I can no longer make myself personally responsible for this change in people I share spaces with. I cannot put myself through the trauma of arguing my humanity with well-intentioned white-people, struggling to remain calm while face-to-face with the very cause of my oppression. I will not discuss our righteous anger with those who are willing to tell me, in all their unfelt authority, that my experience as a black woman in this country is an illusion because it is foreign to them. I no longer have room for the burden of others’ ignorance. At a very minimum, I can ensure those in my closest circles understand that my life, safety, and mental health matter, and that there is need to emphasize this in a world where it seems I matter less than everyone else.
I don’t have space and time to pause my work and explain its necessity. There are too many little black girls and boys with uncertain esteem and uncertain futures. I will not go backwards and engage in dialogue to change the hearts and minds of sometimes kind, racist white people. That is not my calling. If you’re looking for that, MTV Decoded is a great option. Francescha Ramsey does a great job kindly breaking down the ABCs of America’s romance with slavery, racism and genocide, and the effect that has on our thoughts and actions today. An older blog, My Black Friend Says, is another great source that focuses on breaking down racism (and race-ishm) for those who don’t have a black experience.

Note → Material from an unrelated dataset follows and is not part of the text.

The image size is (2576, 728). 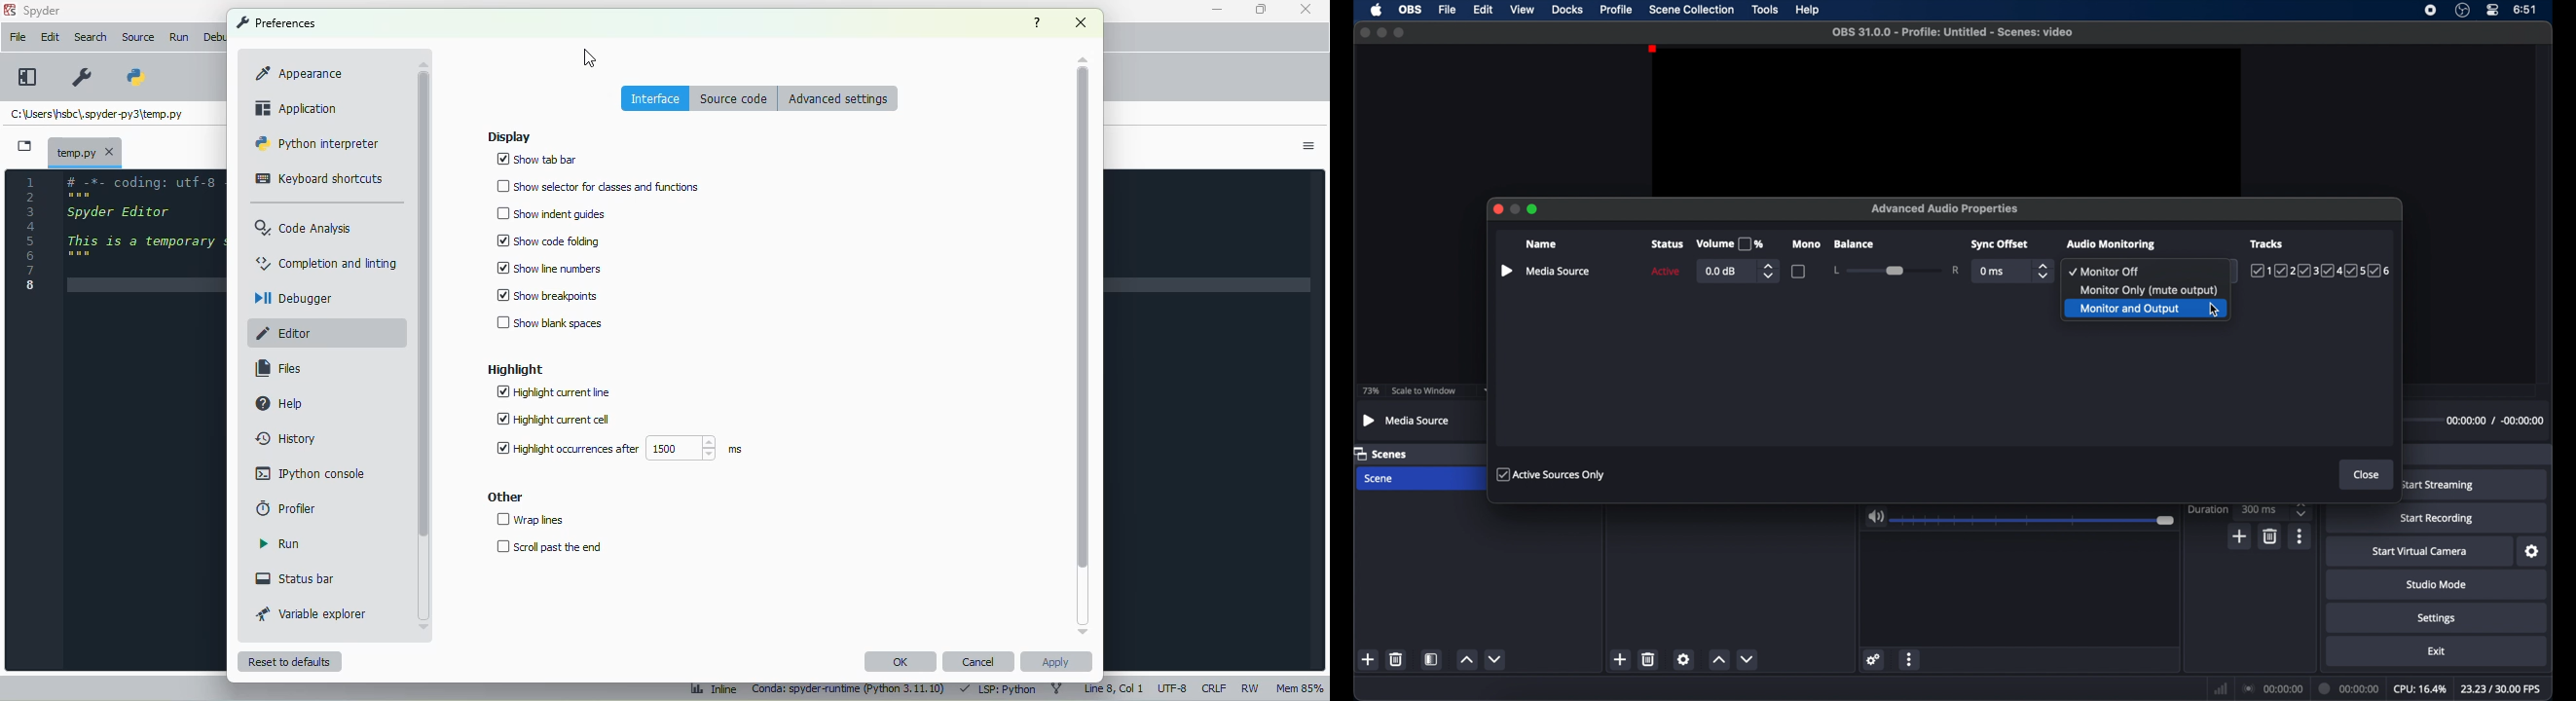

My focus is elsewhere. I have empathy and respect for those in my life that I know will never understand our plight, and my patience to explain what I face to them is probably much more than that I would have for a stranger. Still, I can only explain so much. I have to save my explanations for little black boys and girls who live in a world that conditions them blind to their own humanity. I have to work on us and telling our stories. I have to work on me and my story. To do this well, I must operate in a space made safe for (and by) me.